Negócios e esporte
Nubank fecha naming rights de estádio do Palmeiras em acordo acima de R$ 50 milhões por ano
Por Redação - Em 10/04/2026 às 3:57 PM

Além do ganho de visibilidade, o banco aposta na ativação comercial do espaço. A estratégia inclui experiências exclusivas para clientes
O Nubank avançou em sua estratégia de posicionamento de marca ao assumir os naming rights do estádio do Palmeiras, em um movimento que reforça a crescente convergência entre o sistema financeiro digital e a indústria do entretenimento esportivo.
O acordo, firmado com a WTorre , administradora da arena, substitui a antiga parceria com a Allianz, vigente desde 2014, e deve garantir ao banco digital uma exposição contínua em um dos principais palcos de eventos do país. Embora os termos oficiais não tenham sido integralmente divulgados, estimativas de mercado indicam pagamentos anuais superiores a R$ 50 milhões, praticamente o dobro do contrato anterior.
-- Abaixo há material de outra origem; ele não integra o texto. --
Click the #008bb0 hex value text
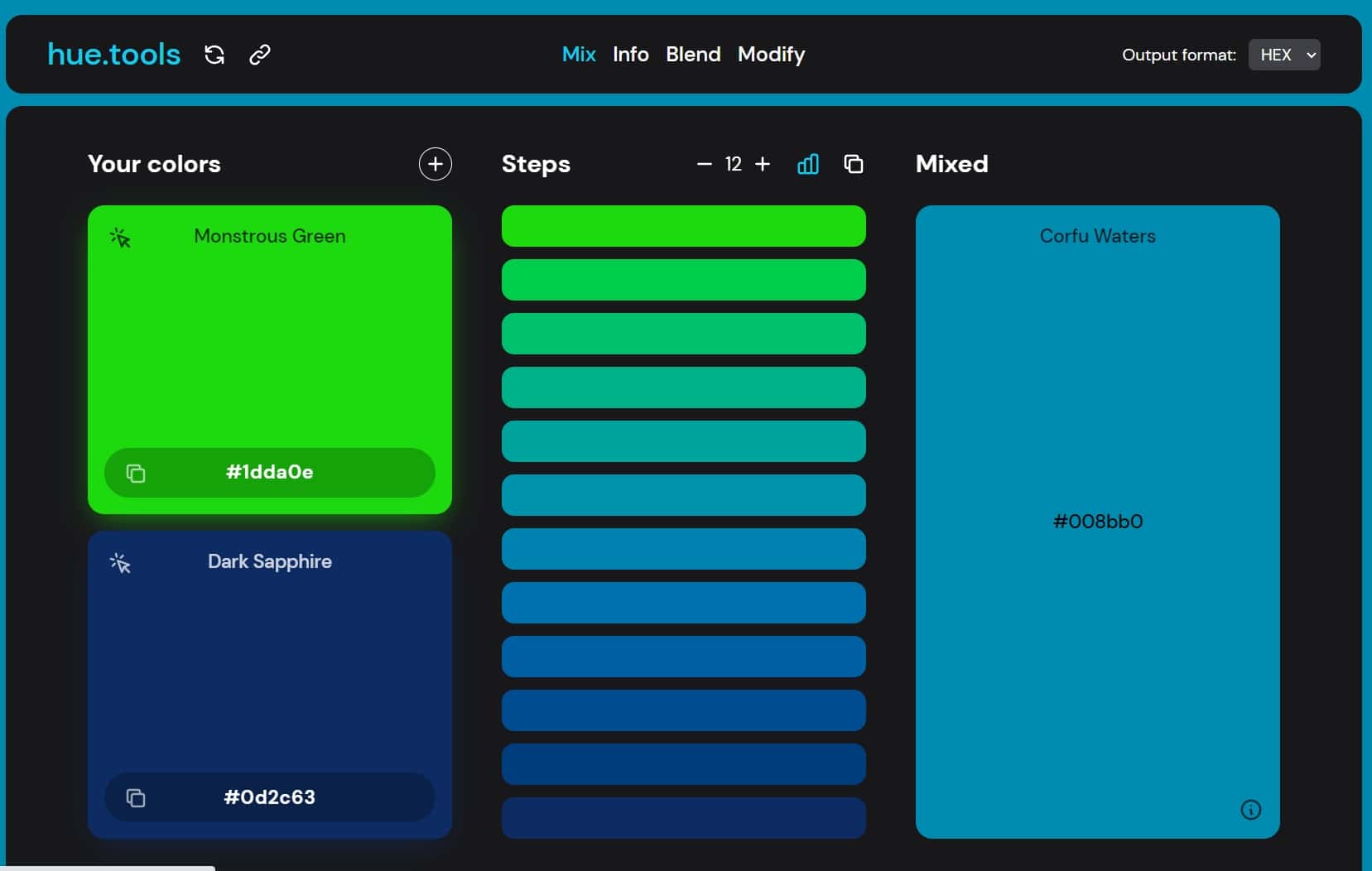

A operação insere o Nubank em um seleto grupo de empresas que utilizam naming rights como ferramenta estratégica de branding. Diferentemente de patrocínios tradicionais, esse modelo oferece presença permanente na identidade do ativo — ampliando alcance em jogos, shows e transmissões — e gerando valor ao longo do tempo.
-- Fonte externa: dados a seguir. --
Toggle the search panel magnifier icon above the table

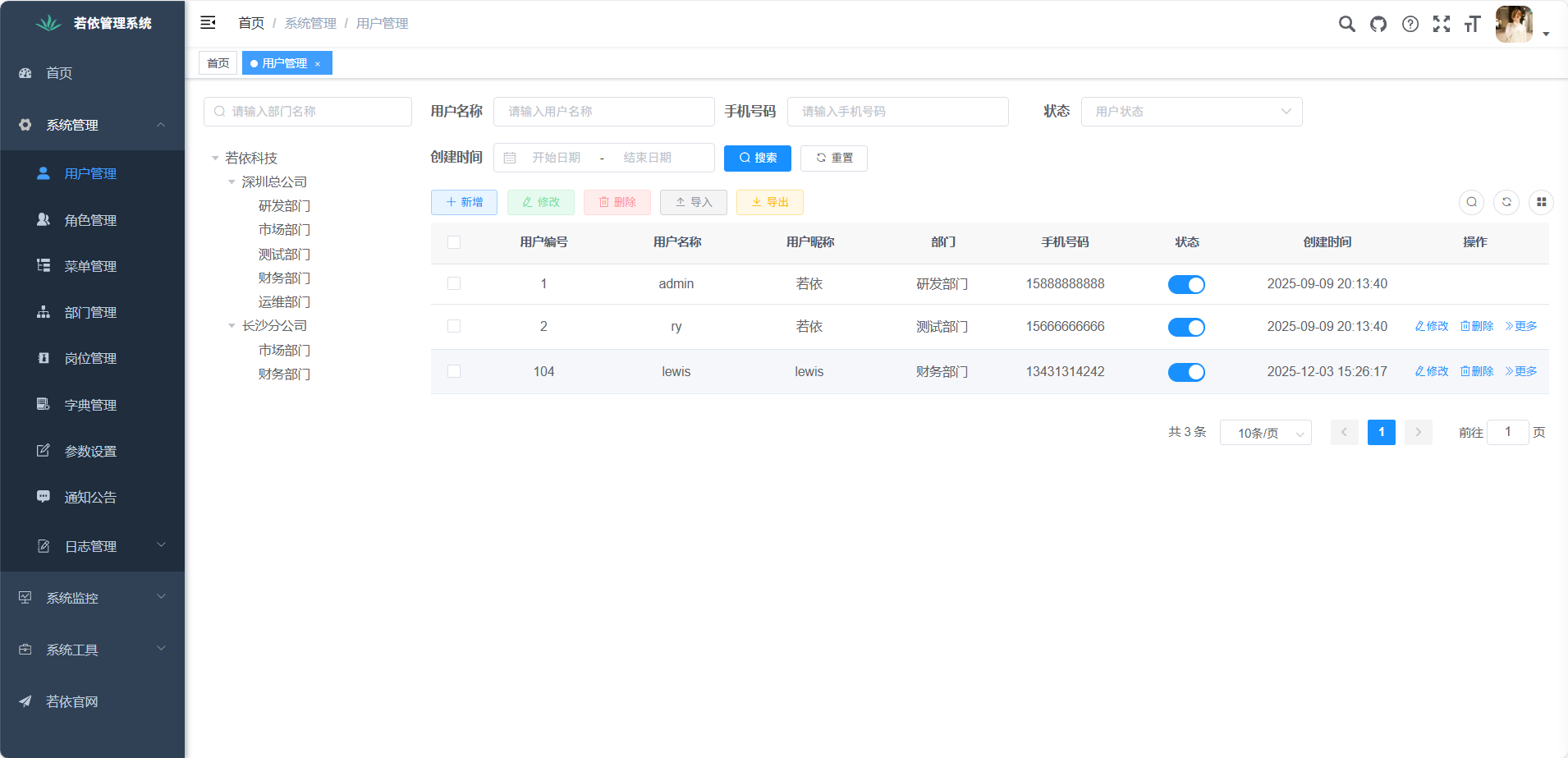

Além do ganho de visibilidade, o banco aposta na ativação comercial do espaço. A estratégia inclui experiências exclusivas para clientes, áreas dedicadas dentro do estádio e ações de engajamento direto com o público, como a participação dos torcedores na escolha do novo nome da arena.
Do ponto de vista econômico, o movimento reflete a valorização dos ativos esportivos no Brasil. O estádio do Palmeiras consolidou-se como um dos mais rentáveis do país, com agenda intensa de eventos e alta ocupação, o que amplia o retorno potencial para marcas interessadas em associar sua imagem ao espaço.
A transação também evidencia uma tendência mais ampla: empresas de tecnologia financeira têm ampliado investimentos em marketing de grande escala para acelerar reconhecimento de marca e fidelização de clientes. O Nubank já havia firmado parcerias com propriedades esportivas internacionais, indicando uma estratégia global de posicionamento.
Para o Palmeiras, embora não participe diretamente da negociação, o contrato tende a elevar receitas indiretas, já que o clube possui participação nos ganhos gerados pela exploração comercial da arena.
Na avaliação de analistas, o acordo simboliza uma nova fase do marketing esportivo no Brasil, em que ativos físicos, como estádios, passam a ser tratados como plataformas de negócios integradas. Nesse contexto, o naming rights deixa de ser apenas exposição de marca e se consolida como instrumento de geração de valor, relacionamento e monetização em larga escala.